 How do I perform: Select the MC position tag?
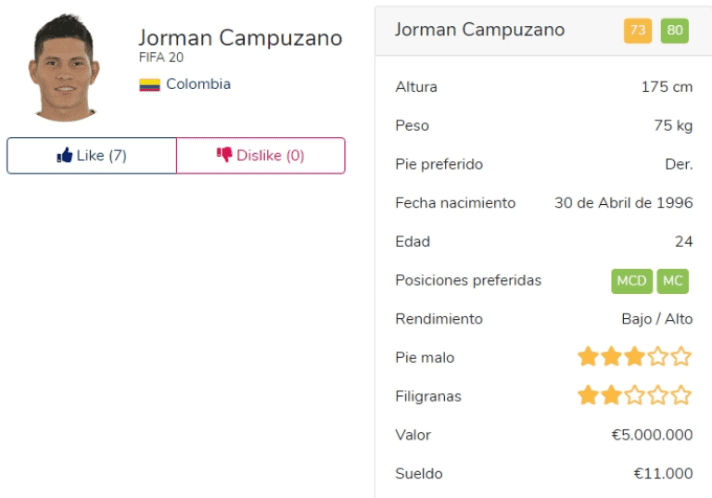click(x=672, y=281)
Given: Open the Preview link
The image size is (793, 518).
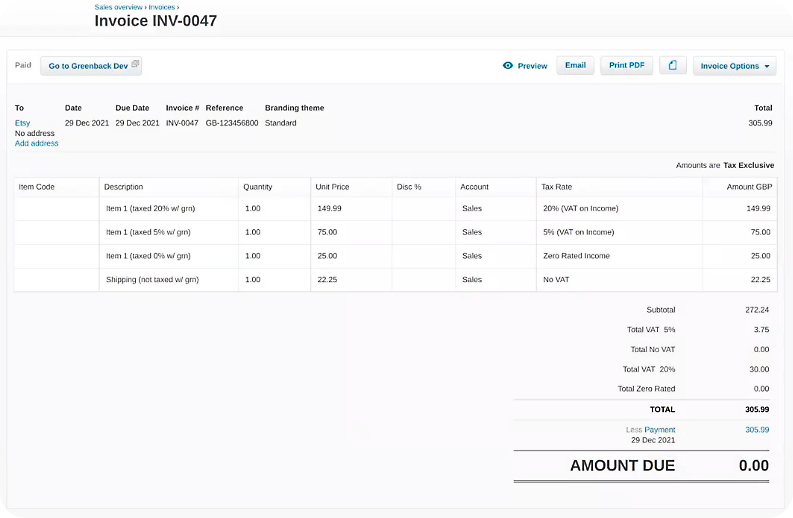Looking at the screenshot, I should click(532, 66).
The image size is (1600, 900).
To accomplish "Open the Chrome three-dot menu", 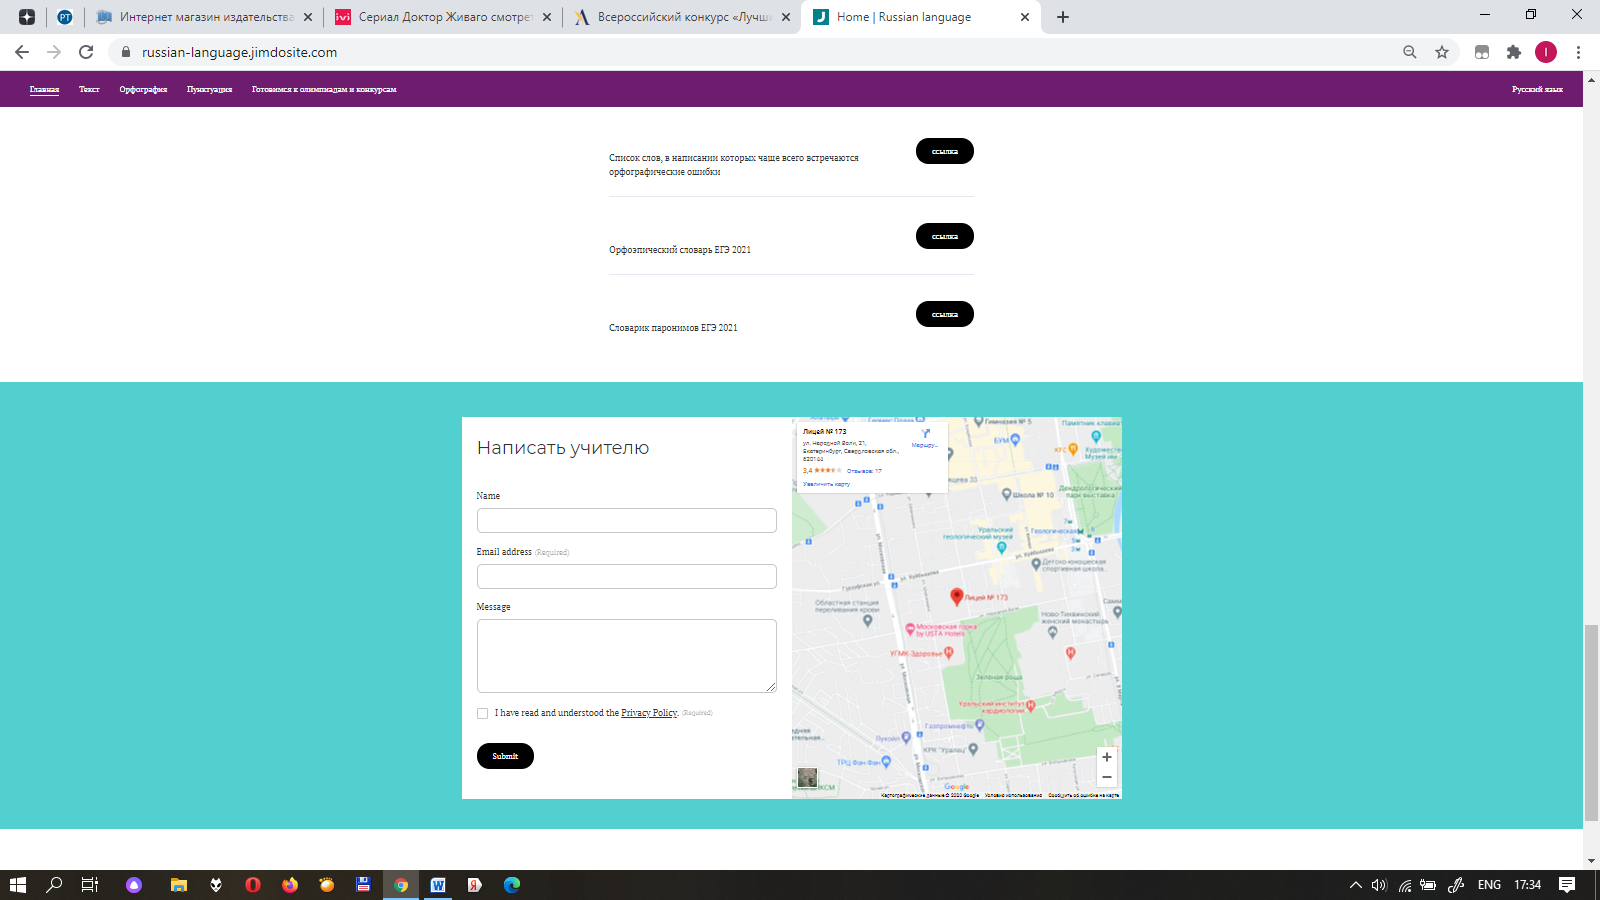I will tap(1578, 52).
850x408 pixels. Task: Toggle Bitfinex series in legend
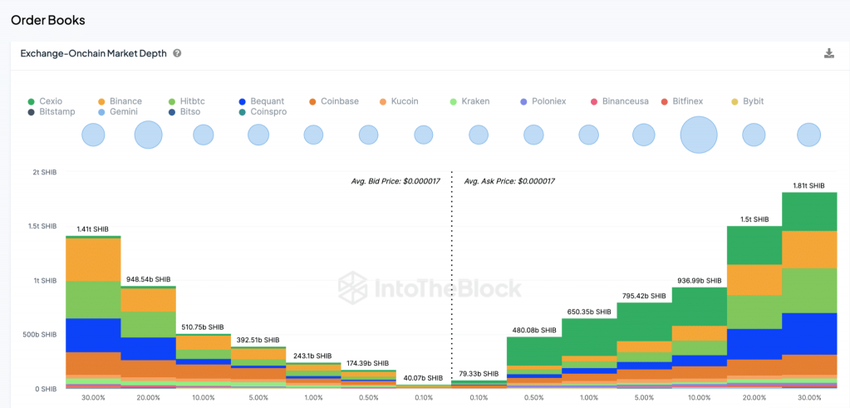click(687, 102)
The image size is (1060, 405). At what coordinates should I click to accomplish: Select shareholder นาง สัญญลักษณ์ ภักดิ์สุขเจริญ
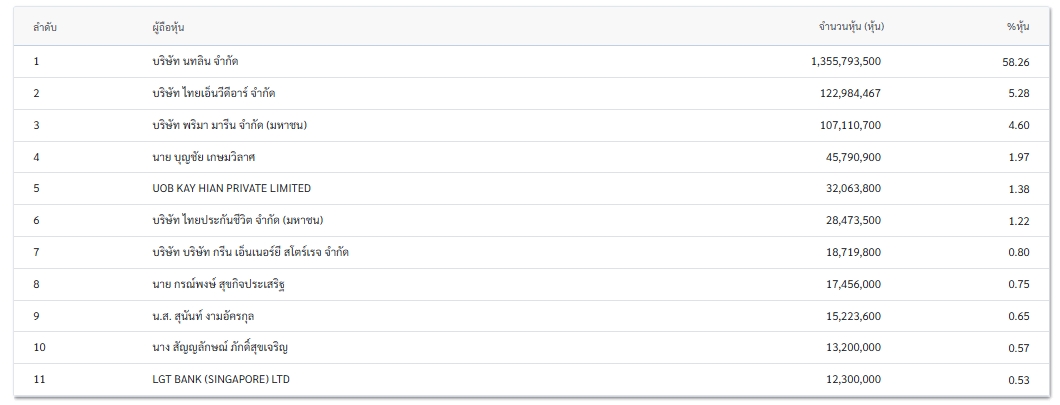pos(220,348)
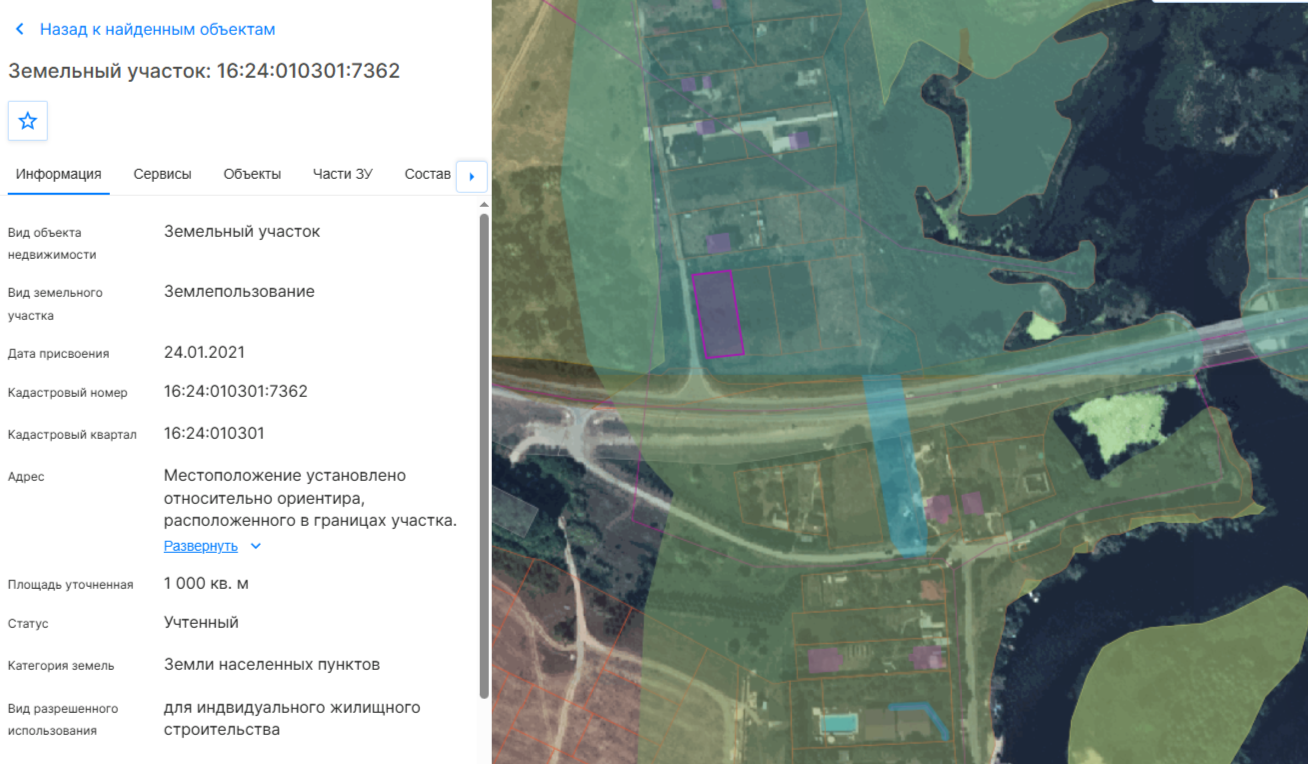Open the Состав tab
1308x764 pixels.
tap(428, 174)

What you will do - Exactly repeat only the lines from the one with "The image size is (1060, 405)." to the closing line above, both included, and omit every picture.

Problem solution -
The image size is (1060, 405). At what coordinates should I click to accomplish: Select shareholder นาง สัญญลักษณ์ ภักดิ์สุขเจริญ
pos(220,348)
Open the Состав tab
1308x764 pixels.
tap(428, 174)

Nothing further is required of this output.